BostonGene, a developer of AI foundation models for tumor and immune biology, has announced a strategic collaboration with Daiichi Sankyo to accelerate drug development through AI-driven multimodal analytics. The company also revealed that six of its abstracts have been accepted for presentation at the European Hematology Association (EHA) 2026 Congress.
The collaboration with Daiichi Sankyo will integrate AI-driven translational intelligence into an antibody drug conjugate (ADC) development program. The goal is to deliver decision-ready insights that directly inform patient selection strategies, development prioritization, and translational positioning. According to BostonGene's Chief Medical Officer, the work is "focused on accelerating learning cycles, lowering the cost of uncertainty, and differentiating this medicine earlier by identifying where it will most likely benefit patients with cancer."
The platform generates digital twin representations from hundreds of thousands of multiomic and histopathologic patient profiles to identify biological signatures and efficacy-associated mechanisms that distinguish responders from non-responders. This deep molecular mapping will enable the collaboration to define unique molecular subgroups and benchmark the investigational medicine relative to approved treatments.

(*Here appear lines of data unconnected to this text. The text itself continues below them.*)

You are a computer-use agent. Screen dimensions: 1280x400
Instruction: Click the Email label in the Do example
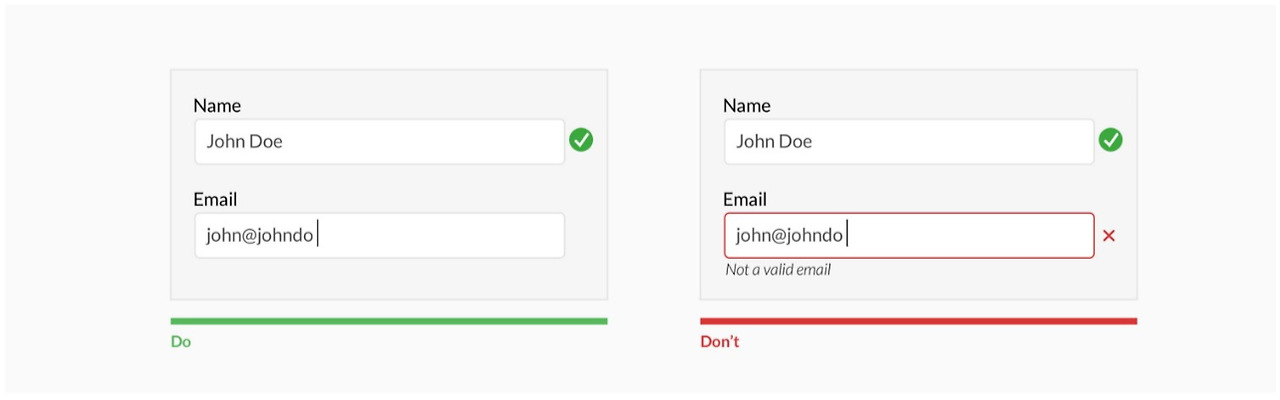coord(215,199)
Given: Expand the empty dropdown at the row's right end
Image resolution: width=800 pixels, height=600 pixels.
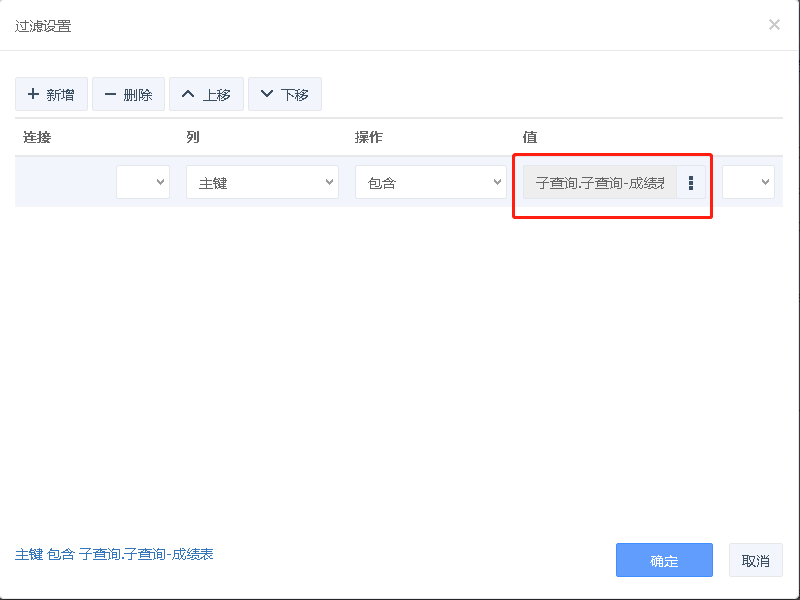Looking at the screenshot, I should [748, 183].
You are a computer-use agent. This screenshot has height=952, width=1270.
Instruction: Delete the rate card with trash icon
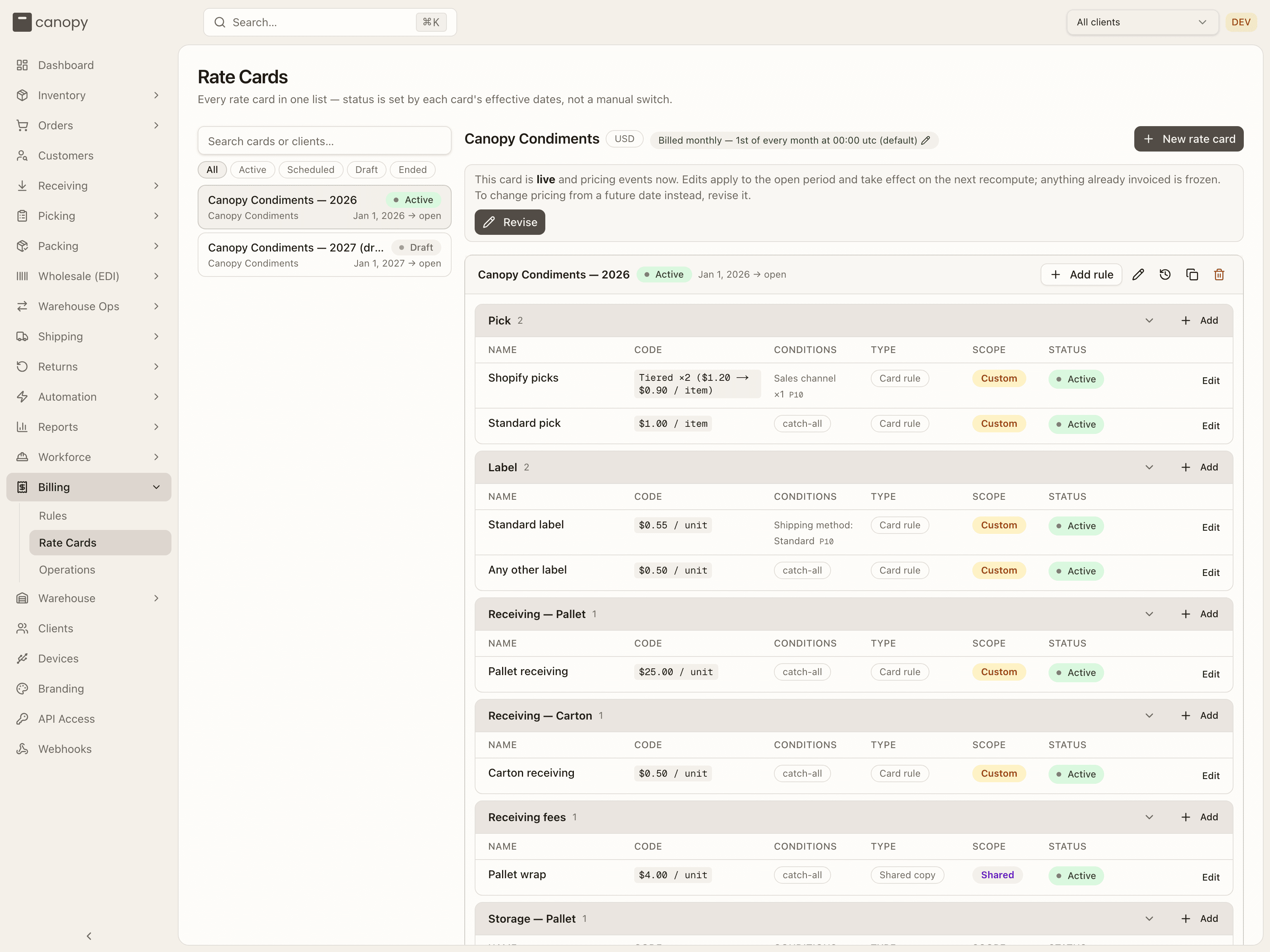point(1219,275)
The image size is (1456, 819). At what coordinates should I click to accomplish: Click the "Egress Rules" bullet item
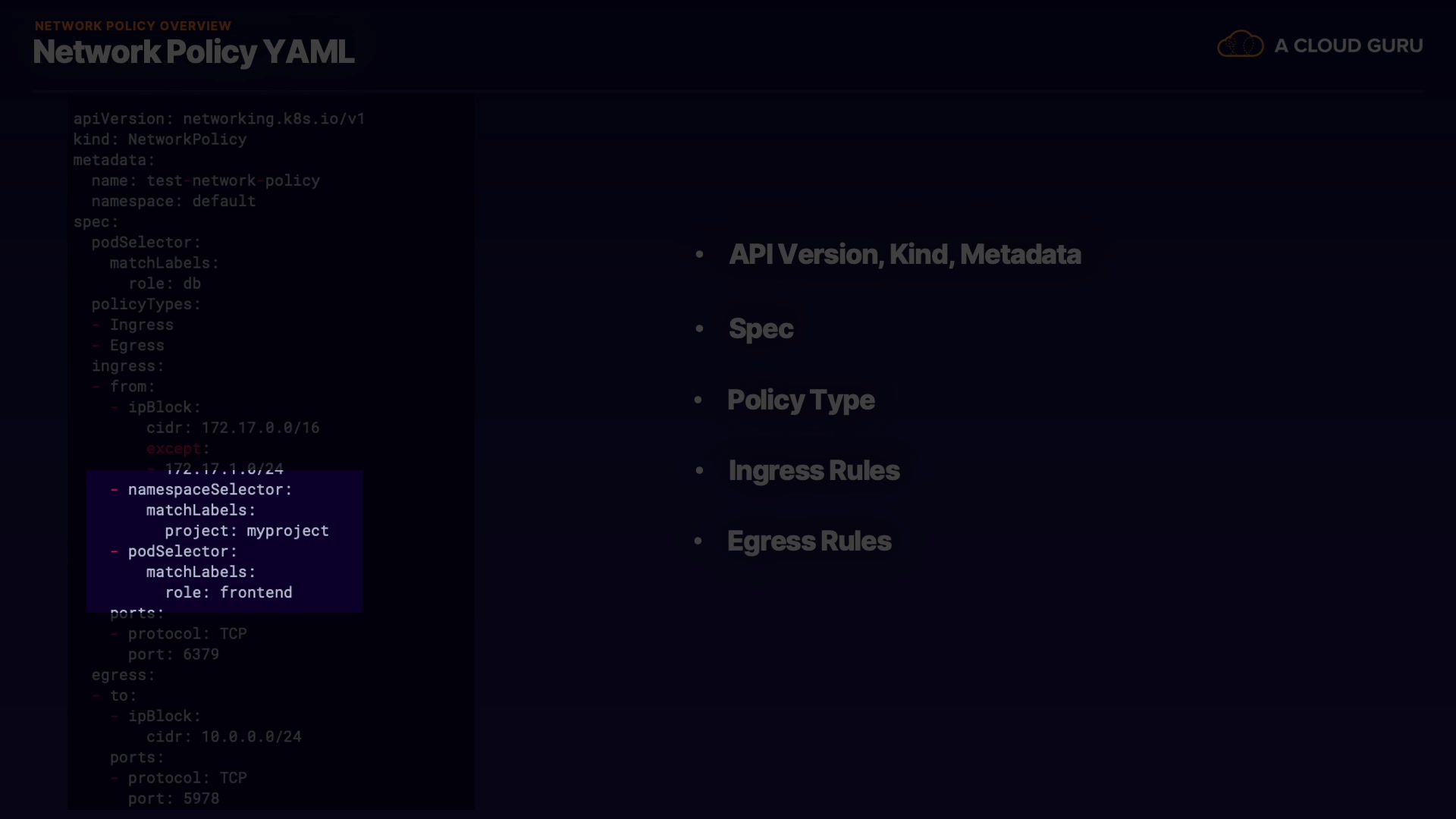click(x=809, y=541)
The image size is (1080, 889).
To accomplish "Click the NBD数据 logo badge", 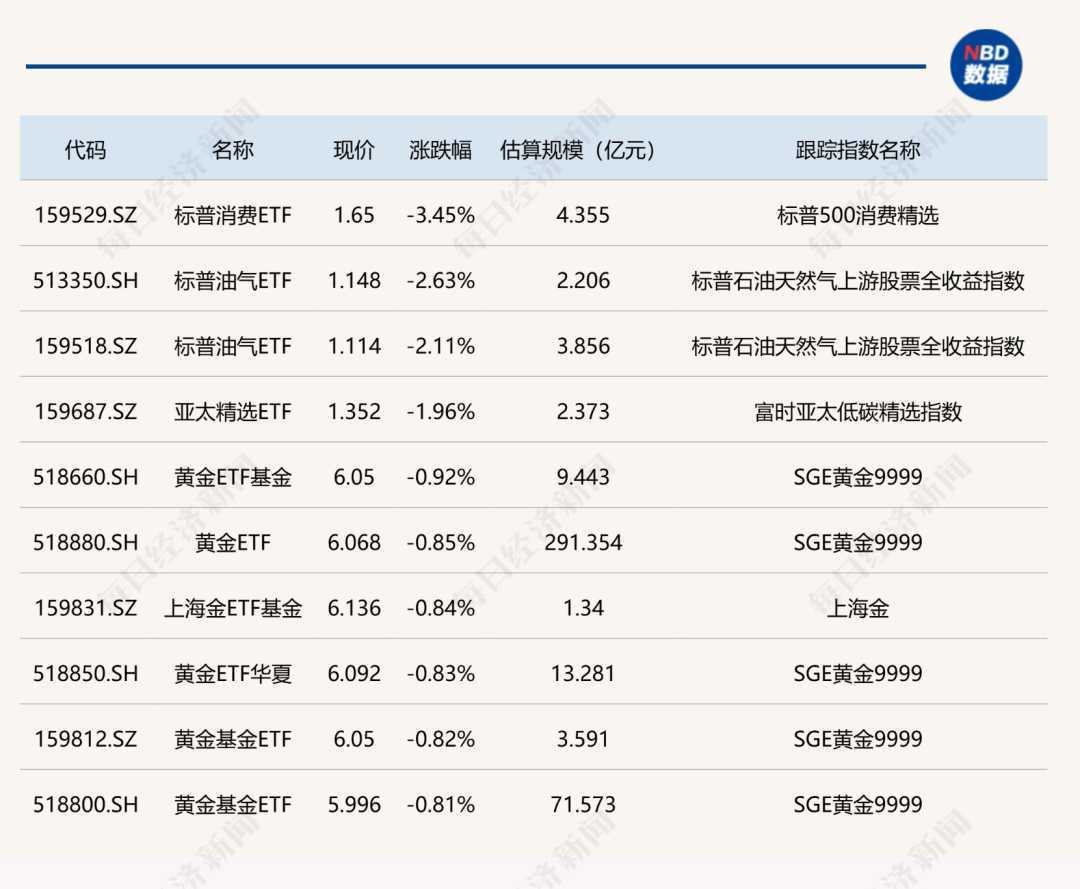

Separately, BostonGene announced that six abstracts will be presented at the EHA 2026 Congress in Stockholm, Sweden, from June 11-14. The presentations showcase how BostonGene's platforms integrate clinical, genomic, and immune data to uncover critical disease mechanisms in blood cancers. The research was conducted in collaboration with leading institutions including Memorial Sloan Kettering Cancer Center, Weill Cornell Medicine, the University of Miami, and UT MD Anderson.
An oral presentation will feature research on integrated multi-omic profiling to identify genomic subtypes associated with different outcomes after CAR-T therapy in large B-cell lymphoma. Using BostonGene's Lymphly classifier, researchers found the BN2 subtype emerged as a high-risk group with significantly inferior survival. Additional poster presentations will cover refinements to diffuse large B-cell lymphoma classification using TP53 loss and aneuploidy, risk-stratified patient selection in multiple myeloma for frontline treatment, and peripheral blood immunoprofiling to define immune states in multiple myeloma.
BostonGene is headquartered in Waltham, Massachusetts. The company's foundation model integrates genomic, transcriptomic, and immune data with clinical outcomes to generate actionable insights for biopharma partners to design and de-risk trials, identify novel targets, and optimize therapeutic response prediction.